Investigating the utility of extended mutation analysis in gastrointestinal peritoneal metastasis

Background and Objectives Outcomes for gastrointestinal peritoneal metastases (GI‐PM) are worse compared to systemic metastases, with a paucity of data exploring extended mutation profiling. An exploratory mutation analysis in GI‐PMs was performed as a “proof of concept” of potential predictive values of profiling in GI‐PM and rates of actionable mutations. Methods The study included 40 GI‐PM patients: 14 low‐grade mucinous carcinoma peritonei and 26 HG‐PM (12 colons, 10 appendix, 4 small bowels).
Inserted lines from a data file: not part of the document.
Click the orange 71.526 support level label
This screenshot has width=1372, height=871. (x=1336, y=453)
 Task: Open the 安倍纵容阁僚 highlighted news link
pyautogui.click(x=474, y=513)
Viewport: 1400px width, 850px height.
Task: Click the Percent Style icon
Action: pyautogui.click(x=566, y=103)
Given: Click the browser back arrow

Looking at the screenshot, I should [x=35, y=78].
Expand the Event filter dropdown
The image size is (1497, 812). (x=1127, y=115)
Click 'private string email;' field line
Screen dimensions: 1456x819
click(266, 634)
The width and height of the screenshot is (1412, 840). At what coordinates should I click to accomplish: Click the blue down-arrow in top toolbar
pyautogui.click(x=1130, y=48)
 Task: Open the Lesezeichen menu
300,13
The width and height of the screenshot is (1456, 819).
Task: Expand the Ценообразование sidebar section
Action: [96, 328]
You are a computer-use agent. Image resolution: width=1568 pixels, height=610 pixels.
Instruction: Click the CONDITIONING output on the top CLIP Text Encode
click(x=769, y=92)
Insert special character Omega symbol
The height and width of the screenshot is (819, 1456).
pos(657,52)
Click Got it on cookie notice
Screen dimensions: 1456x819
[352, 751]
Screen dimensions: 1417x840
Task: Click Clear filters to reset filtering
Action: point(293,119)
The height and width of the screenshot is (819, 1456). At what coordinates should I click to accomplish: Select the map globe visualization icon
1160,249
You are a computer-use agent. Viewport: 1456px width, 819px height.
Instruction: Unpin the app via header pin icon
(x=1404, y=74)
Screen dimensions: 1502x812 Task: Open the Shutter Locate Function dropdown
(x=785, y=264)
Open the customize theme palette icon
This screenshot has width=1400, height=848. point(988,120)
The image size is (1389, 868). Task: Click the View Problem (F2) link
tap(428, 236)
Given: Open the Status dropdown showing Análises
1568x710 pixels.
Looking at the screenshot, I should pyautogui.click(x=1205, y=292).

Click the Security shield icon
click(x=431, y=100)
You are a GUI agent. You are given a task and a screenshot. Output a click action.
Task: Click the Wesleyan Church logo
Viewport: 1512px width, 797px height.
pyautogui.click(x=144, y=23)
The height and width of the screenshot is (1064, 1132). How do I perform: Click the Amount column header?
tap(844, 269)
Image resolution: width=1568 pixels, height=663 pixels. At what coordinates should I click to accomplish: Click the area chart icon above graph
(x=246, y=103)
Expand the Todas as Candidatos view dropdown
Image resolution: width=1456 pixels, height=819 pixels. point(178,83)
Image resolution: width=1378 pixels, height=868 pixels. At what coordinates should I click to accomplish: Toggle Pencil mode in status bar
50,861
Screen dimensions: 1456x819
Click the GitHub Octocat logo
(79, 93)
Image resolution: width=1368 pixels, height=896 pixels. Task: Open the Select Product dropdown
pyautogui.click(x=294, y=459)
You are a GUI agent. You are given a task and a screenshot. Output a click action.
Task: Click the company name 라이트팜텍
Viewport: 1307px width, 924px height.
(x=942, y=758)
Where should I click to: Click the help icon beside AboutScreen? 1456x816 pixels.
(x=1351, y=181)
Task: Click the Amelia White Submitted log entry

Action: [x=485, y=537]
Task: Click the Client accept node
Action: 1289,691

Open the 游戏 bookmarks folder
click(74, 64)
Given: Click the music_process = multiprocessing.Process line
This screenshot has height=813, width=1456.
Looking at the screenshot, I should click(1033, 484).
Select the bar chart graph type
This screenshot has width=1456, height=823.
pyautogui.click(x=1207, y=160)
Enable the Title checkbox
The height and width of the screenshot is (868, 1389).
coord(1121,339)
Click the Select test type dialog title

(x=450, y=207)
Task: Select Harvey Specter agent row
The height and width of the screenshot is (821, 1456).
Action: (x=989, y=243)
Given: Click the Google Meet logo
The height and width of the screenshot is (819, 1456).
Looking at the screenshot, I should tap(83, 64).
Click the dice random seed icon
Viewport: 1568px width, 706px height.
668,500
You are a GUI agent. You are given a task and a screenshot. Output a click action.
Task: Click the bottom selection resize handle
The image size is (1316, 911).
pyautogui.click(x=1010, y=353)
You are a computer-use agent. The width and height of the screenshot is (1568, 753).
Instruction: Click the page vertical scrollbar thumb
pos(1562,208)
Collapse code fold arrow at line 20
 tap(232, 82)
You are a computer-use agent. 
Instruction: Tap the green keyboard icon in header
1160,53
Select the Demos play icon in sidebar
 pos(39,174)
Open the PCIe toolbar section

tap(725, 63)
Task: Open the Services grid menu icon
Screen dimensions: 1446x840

Demographics, histologies, peritoneal cancer indexes, cytoreduction scores, and survival data were collected. NGS 50‐gene mutation profiling was performed on 38 specimens. The association of mutations with survival was evaluated in high‐grade PM. Results KRAS, TP53, and SMAD4 mutations were observed in 61%, 29%, and 8% of cases across all tumor histologies. In 66% cases >1 mutations occurred, associated with decreased survival in HG‐PM: 32 vs 73 months, P  = .03. TP53 or SMAD4 mutations were associated with decreased survival in HG‐PM: 22 vs 48 months, P  = .02. Actionable mutations were detected in 70%. Conclusion Actionable mutations were detected at high rates. GI‐PMs have similar mutational profiles and TP53, SMAD4, and/or >1 mutation were associate with decreased survival in HG‐PM. This data supports the concept of the extended mutation profiling utility in GI‐PM warranting further investigation.